Added by Carolina Zuccotti about 5 years ago. Updated about 5 years ago.

Status:
Closed
Priority:
Normal
Assignee:
-
Category:
Weights
Target version:
Start date:
03/19/2015
Due date:
% Done:

100%

Estimated time:

Description

Hello,

I have been doing analysis on the impact of parental employment (measured with the retrospective question) on individuals' labour market outcomes. So far, I have used Wave 3 only, and I have used the other waves to replace missing data in Wave 3, such as age, gender, ethnicity, parental information, etc. I have been using therefore a cross-sectional weight:

svyset c_psu [pweight = c_indinub_xw], strata (c_strata) singleunit(centered)

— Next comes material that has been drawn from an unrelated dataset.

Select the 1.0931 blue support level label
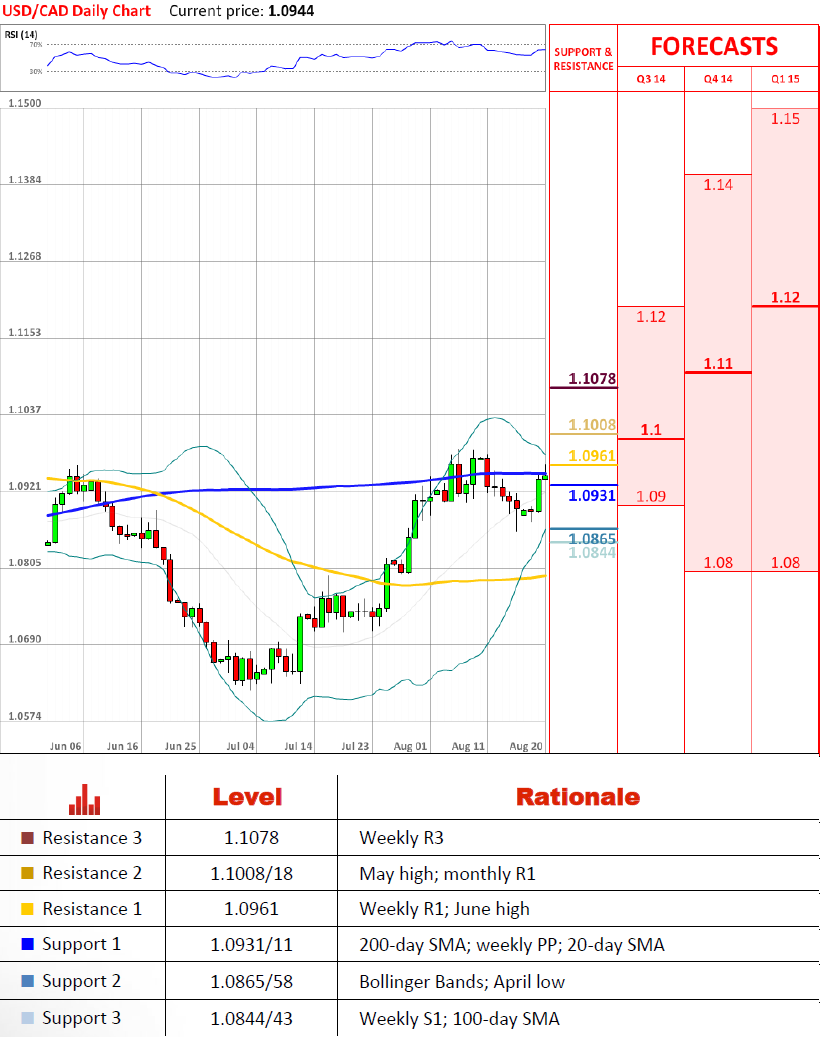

With this weight I have done all my descriptive tables and my regression models so far. Now, I would like to add to my regression models a variable that measures employment status of the individual in Wave 2, since I am planning to start looking at transitions into and out of employment. Also, I would like to make crosstabs with this variable as well. This means, I believe, that I need to start using longitudinal weights. But how do I do that?

1) Descriptive tables: Should all my tables use the longitudinal weight? Or should I use it only when I am studying, for example, employment status in two different waves? (i.e if I make a table that relates employment in Wave 3 with parental background, should this table also have a longitudinal weight, even if I am not studying transitions?)

2) Regression tables: Imagine that I make two regression models, where I estimate the probability of employment by age, gender and parental background; and a second one where I also add employment in t-1 as control variable. In the first model there are no changes over time, while in the second there are. Should I still use the longitudinal weight for both?

Of course, changing the svyset all the time does not seem like the logic solution here, so I assume I will just stick to one. I just want to understand the implications of using one or another weight.

Thanks in advance for your help!
Regards,

Carolina

History

#1 Updated by Redmine Admin about 5 years ago

  • Target version set to X M
  • % Done changed from 0 to 50

I can pass on the following advice:

1. Descriptive statistics: Using longitudinal weights, c_indinub_lw, means the sample statistics can be used as the population estimates for the 2010/11 UK population who have survived until 2012/13 (to be used with the General Population Sample + Ethnic Minority Boost + BHPS samples). If using wave 3 cross-sectional weights then the sample statistics can be used as the population estimates for the 2011/12 UK population. So, which weights you use depends on which population estimates are required for. But in general, if employment transitions are a central part of the research question one should stick to using the same sample for all descriptive statistics, that is, those who responded in wave 2 and wave 3, throughout and use the appropriate longitudinal weights, c_indinub_lw. NB if sample statistics is meant by descriptive statistics then weights should not be used in general.
3. Regression analysis: same answer as in 1 - if you want to compare results for both models it makes sense to use the same sample and hence the same weight for both models.

On behalf of the team,
Jakob

#2 Updated by Carolina Zuccotti about 5 years ago

Thanks Jakob for your response. It is much clearer now; however, what do you mean by "NB if sample statistics is meant by descriptive statistics then weights should not be used in general". Do you refer to statistics of the sample itself? (that is, when you are not looking at the representativeness of results?)
Thanks!

#3 Updated by Redmine Admin about 5 years ago

  • % Done changed from 50 to 90

Basic description of the sample as opposed to estimation of population parameters.
On behalf of the team,
Jakob

#4 Updated by Carolina Zuccotti about 5 years ago

Hi Jacob,
Thanks again for your response. I was re-reading your previous answer and I wanted to double-check.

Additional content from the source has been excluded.